When the carriage 32 has reached the end of the printable region PL in the +X direction and the processing proceeds to step S211, the control unit 91 determines whether at least one medium M has been detected in the printable region PL. When the at least one medium M is detected (step S211: YES), the control unit 91 moves the processing to step S212. On the other hand, when none of the medium M is detected in the printable region PL (step S211: NO), the control unit 91 determines that printing has been completed, performs predetermined termination processing, and then ends the printing operation. When the at least one medium M is detected before the carriage 32 reaches the end of the printable region PL in the +X direction, the adjustment amount of the ejection timing is determined for each detected medium M, and the ejection range is set for each detected medium M.

When the at least one medium M is detected in the printable region PL and the processing proceeds to step S212, the control unit 91 controls the transport unit 20 so that the medium M is transported in the +Y direction by a predetermined amount.

In step S213, the control unit 91 controls the printing unit 30 so that movement of the carriage 32 in the −X direction starts.

In step S214, the control unit 91 controls the printing unit 30 so that the printing is executed in the respective ejection ranges with respect to all the medium M detected in the forward path while moving the carriage 32 in the −X direction. In this printing, the ejection timing is adjusted based on the adjustment amount determined for each medium M. That is, the control unit 91 adjusts the landing position based on the adjustment amount determined for each of the medium M4 to M6, and causes the ink to be ejected to the ejection range of the plurality of media M4 to M6 from the ejection head 31.

After the carriage 32 reaches the end of the printable region PL in the −X direction, the control unit 91 controls the transport unit 20 so that the medium M is transported in the +Y direction by a predetermined amount in step S215. The processing returns to step S202, and the above operation is repeated until the medium M is no longer detected in step S211.

As described above, according to the printer 10 and liquid ejection method of the present embodiment, it is possible to obtain the same effects as those in the first embodiment.

Further, according to the present embodiment, since the ejection range is reset each time printing for one round trip is executed, it is possible to print an image in an appropriate range even when a size or a shape of the medium M is not uniform or when an arrangement of the plurality of media M is disturbed.

Each of the embodiments may be modified as follows.

The medium M is not limited to fabric. Examples of the medium M include a resin material such as polyurethane, polyethylene, polypropylene, polyester, polyamide, and acrylic resin, paper, glass, metal, ceramics, leather, wood, and ceramic, various natural fibers, synthetic fibers, or semi-synthetic fibers such as a fiber, silk, wool, cotton, linen, polyester, polyamide (nylon), acrylic, polyurethane, cellulose, linter, rayon, cupra, or acetate composed of at least one of the above, or may be one material or a material obtained by combing two or more materials selected from these materials.

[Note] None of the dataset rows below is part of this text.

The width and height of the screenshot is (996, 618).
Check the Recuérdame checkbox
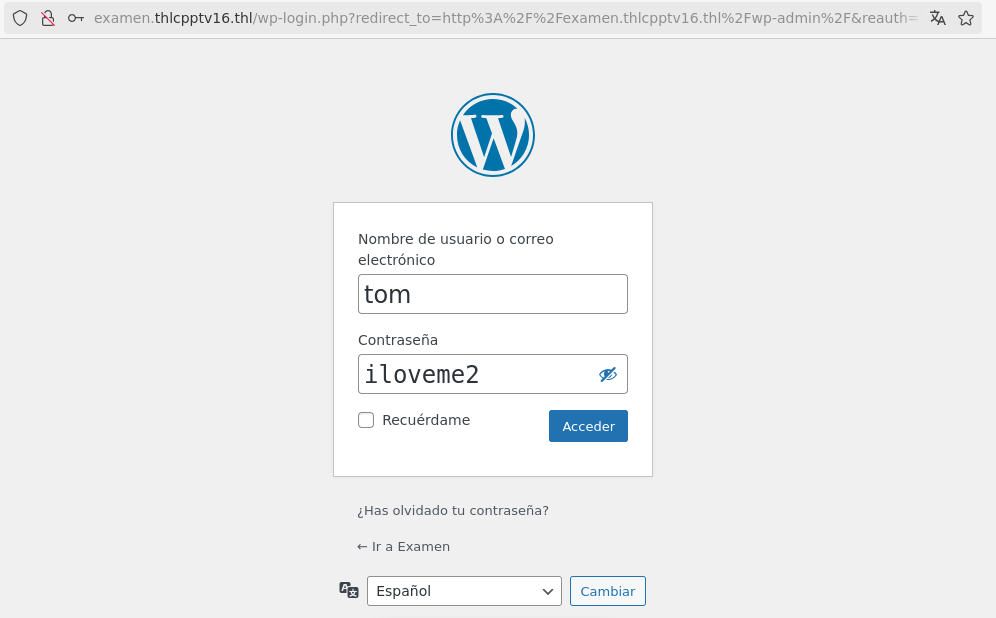366,420
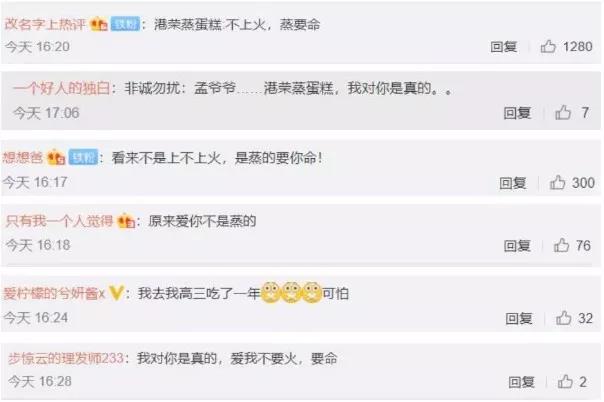The image size is (604, 402).
Task: Like the comment with 1280 likes
Action: 548,47
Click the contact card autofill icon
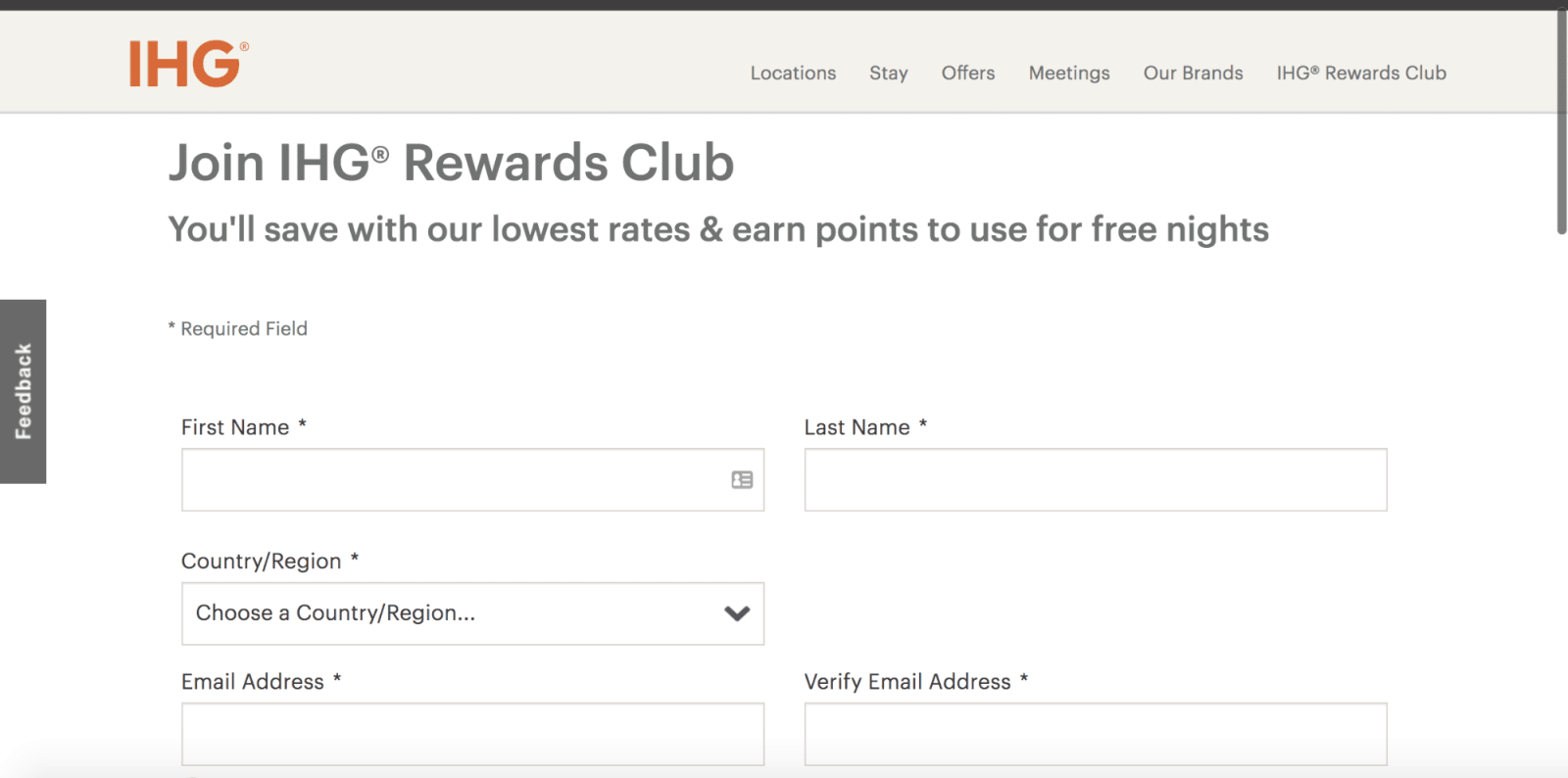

In each of the embodiments, the drying unit 80 that dries the medium M onto which the ink is ejected from the ejection head 31 may be provided downstream of the carriage 32 in the transport direction. As shown in FIG. 9, the drying unit 80 includes, for example, a plurality of heating bodies 81 arranged along the X-axis. The control unit 91 sets the heating body 81 to be turned on using the drying unit 80 based on the detection result of the first detection unit 41. To be specific, the control unit 91 turns on the heating bodies 81 at positions corresponding to regions where the medium M1 to M3 are arranged, and turns off the other heating bodies. According to this configuration, since a drying range is set depending on a position of the medium M, it is possible to efficiently dry the medium M. Further, in this configuration, the control unit 91 may determine a parameter for drying the plurality of media M1 to M3 based on the detection result of the second detection unit 42, that is, the thicknesses of the medium M. The parameters may include, for example, a set temperature of the heating body 81, a drying time, that is, a time during which the heating body 81 is turned on. Further, when the thickness of the medium M is relatively large, it is possible to increase the set temperature or lengthen the drying time compared to a case where the thickness of the medium M is relatively small. According to this configuration, since a parameter for drying is determined depending on the thickness of the medium M, it is possible to more efficiently dry the medium M.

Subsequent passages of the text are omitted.